ノーベル賞週間を現地で体験した日本人学生が報告会
科学は人と人をつなぐ文化

ノーベル生理学医学賞を受賞した大隅東工大栄誉教授㊥と記念撮影する京大院の松本さん㊧と香川高専の春日さん(国際科学技術財団提供)

 音楽や美術と同様に、科学は人と人をつなぐ文化だと実感―。12月のノーベル賞週間に併せてスウェーデンで開かれた「ストックホルム国際青年科学セミナー」に参加した京都大学大学院薬学研究科の松本明宏さん(24)と、香川高等専門学校専攻科電子情報通信工学専攻の春日貴章さん(23)が帰国報告会でこんな印象を語った。

 同セミナーはスウェーデン青年科学者連盟が毎年開催。世界各国の若手科学者が現地に1週間滞在し、ノーベル賞授賞式などに参加するほか、現地の高校生に研究発表を行う。日本は国際科学技術財団が毎年2人の学生を選抜し派遣している。

 松本さんは、ノーベル生理学医学賞を受賞した東京工業大学の大隅良典栄誉教授との交流を振り返り、「自分がやりたいテーマを長く追い続けることが良い研究につながると教わった」と報告した。

 春日さんは、「他国の参加者は、私より年下の人も『科学者』という自己意識を持っていた。私も学生という意識から、科学者という意識に改めなければならないと刺激を受けた」と総括した。
日刊工業新聞 2016年12月22日
斉藤陽一
斉藤陽一 Saito Yoichi 編集局第一産業部 デスク
 スペースの都合で新聞記事には盛り込めませんでしたが、大隅栄誉教授との交流で、春日さんは他の研究者との共同研究をうまく進めるコツについて質問したところ、「若いうちから仲間を見つけることが大切とのアドバイスをいただいた」とのことです。また、記事冒頭の「科学は人と人をつなぐ文化だと実感」というくだりは松本さんの発言。松本さんは他の国・地域からの参加者との交流を振り返り、「最初は何をテーマにして話せばいいか分からなかったが、共通点はみんな科学が好きなことだった。科学という共通の話題を通して、お互いの仲を深めることができた」と語っていました。
^^^^
*課題 1*
ノーベル賞週間の記事によると、日本からセミナーに派遣される学生は毎年何人ですか。
*課題 2*
ノーベル賞週間の記事から、「ノーベル生理学医学賞を受賞した大隅東工大」という語句で始まる部分を、「と刺激を受けた」と総括した。」まで一字も変えずに書き出してください。
^^^^
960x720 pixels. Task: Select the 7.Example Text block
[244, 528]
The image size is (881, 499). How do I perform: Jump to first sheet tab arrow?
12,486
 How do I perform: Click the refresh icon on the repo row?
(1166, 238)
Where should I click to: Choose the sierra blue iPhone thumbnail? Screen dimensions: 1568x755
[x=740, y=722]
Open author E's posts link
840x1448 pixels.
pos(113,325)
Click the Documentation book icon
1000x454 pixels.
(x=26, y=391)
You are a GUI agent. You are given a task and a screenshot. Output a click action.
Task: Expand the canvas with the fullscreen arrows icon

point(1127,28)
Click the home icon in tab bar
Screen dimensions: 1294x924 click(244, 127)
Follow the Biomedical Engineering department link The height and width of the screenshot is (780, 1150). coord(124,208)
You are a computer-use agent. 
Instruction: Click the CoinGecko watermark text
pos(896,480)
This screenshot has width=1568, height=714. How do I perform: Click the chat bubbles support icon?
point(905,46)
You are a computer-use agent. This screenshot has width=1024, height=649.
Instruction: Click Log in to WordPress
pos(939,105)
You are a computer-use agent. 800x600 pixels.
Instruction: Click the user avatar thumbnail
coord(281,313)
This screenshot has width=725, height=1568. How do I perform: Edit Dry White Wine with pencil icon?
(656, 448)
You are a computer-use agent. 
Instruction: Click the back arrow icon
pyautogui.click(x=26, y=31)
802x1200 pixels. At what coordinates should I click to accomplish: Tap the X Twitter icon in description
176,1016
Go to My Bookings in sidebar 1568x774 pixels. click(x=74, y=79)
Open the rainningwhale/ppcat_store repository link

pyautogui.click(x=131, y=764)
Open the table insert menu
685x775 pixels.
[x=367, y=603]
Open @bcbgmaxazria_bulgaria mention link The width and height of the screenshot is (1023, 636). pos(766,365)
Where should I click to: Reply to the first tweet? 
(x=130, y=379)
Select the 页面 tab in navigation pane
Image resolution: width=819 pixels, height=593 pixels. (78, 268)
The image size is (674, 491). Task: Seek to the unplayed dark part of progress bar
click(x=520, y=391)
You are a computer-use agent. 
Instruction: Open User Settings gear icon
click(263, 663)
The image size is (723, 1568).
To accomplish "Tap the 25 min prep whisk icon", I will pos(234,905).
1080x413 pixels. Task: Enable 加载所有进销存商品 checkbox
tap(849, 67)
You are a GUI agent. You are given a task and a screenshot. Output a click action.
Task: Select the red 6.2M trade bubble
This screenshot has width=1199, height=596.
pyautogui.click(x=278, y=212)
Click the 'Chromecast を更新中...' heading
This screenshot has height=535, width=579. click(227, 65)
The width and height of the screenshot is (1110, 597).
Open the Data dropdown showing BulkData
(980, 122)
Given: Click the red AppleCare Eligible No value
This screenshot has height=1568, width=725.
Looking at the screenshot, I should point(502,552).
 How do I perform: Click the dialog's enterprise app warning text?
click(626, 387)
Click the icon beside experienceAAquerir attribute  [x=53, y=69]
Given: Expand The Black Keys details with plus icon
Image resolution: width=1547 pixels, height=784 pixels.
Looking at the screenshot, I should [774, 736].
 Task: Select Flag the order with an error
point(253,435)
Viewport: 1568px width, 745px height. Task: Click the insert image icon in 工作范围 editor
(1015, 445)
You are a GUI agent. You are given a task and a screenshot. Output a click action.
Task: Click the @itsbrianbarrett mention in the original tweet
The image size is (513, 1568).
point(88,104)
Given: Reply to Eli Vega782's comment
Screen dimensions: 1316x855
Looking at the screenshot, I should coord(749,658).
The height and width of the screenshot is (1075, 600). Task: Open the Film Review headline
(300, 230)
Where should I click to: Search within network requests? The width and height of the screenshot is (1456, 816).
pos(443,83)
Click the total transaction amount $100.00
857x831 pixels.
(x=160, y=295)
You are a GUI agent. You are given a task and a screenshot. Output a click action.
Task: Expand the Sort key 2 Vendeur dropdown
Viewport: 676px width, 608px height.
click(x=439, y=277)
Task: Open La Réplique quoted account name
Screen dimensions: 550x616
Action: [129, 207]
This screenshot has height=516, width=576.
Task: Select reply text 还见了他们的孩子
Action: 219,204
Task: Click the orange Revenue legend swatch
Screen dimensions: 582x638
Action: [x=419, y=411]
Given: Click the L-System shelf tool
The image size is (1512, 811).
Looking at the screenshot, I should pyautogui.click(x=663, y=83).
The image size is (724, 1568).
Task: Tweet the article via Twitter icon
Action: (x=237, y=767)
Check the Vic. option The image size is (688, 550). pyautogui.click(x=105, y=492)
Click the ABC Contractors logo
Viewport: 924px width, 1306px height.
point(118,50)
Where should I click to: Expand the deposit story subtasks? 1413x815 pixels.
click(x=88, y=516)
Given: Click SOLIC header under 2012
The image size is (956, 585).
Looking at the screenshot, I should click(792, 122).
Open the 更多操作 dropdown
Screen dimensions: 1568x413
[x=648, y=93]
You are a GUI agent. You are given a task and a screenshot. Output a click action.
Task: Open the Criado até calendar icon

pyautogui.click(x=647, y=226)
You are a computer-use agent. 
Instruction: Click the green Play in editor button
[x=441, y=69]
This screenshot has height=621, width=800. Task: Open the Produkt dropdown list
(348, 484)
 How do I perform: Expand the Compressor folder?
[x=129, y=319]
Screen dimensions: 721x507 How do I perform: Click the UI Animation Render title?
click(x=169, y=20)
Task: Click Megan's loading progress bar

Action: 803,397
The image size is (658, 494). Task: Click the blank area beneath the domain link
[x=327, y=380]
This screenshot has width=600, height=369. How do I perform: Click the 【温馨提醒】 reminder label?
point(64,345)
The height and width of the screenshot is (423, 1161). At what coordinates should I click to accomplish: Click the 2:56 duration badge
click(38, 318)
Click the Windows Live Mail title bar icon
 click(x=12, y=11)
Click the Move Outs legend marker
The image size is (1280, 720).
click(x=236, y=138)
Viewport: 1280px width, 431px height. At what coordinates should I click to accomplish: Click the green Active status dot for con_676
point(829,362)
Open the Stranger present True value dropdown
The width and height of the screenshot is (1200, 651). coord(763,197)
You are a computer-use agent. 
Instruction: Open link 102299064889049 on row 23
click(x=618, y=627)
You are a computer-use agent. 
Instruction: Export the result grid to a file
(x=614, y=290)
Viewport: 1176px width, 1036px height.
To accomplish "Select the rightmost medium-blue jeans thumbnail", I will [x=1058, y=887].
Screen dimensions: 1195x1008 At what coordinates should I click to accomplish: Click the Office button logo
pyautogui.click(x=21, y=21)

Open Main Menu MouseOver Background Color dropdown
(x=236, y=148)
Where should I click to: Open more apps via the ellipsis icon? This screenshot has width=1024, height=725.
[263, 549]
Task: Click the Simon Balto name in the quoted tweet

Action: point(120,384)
^^^^
*解答 1*
毎年2人です。

*解答 2*
ノーベル生理学医学賞を受賞した大隅東工大栄誉教授㊥と記念撮影する京大院の松本さん㊧と香川高専の春日さん(国際科学技術財団提供)

 音楽や美術と同様に、科学は人と人をつなぐ文化だと実感―。12月のノーベル賞週間に併せてスウェーデンで開かれた「ストックホルム国際青年科学セミナー」に参加した京都大学大学院薬学研究科の松本明宏さん(24)と、香川高等専門学校専攻科電子情報通信工学専攻の春日貴章さん(23)が帰国報告会でこんな印象を語った。

 同セミナーはスウェーデン青年科学者連盟が毎年開催。世界各国の若手科学者が現地に1週間滞在し、ノーベル賞授賞式などに参加するほか、現地の高校生に研究発表を行う。日本は国際科学技術財団が毎年2人の学生を選抜し派遣している。

 松本さんは、ノーベル生理学医学賞を受賞した東京工業大学の大隅良典栄誉教授との交流を振り返り、「自分がやりたいテーマを長く追い続けることが良い研究につながると教わった」と報告した。

 春日さんは、「他国の参加者は、私より年下の人も『科学者』という自己意識を持っていた。私も学生という意識から、科学者という意識に改めなければならないと刺激を受けた」と総括した。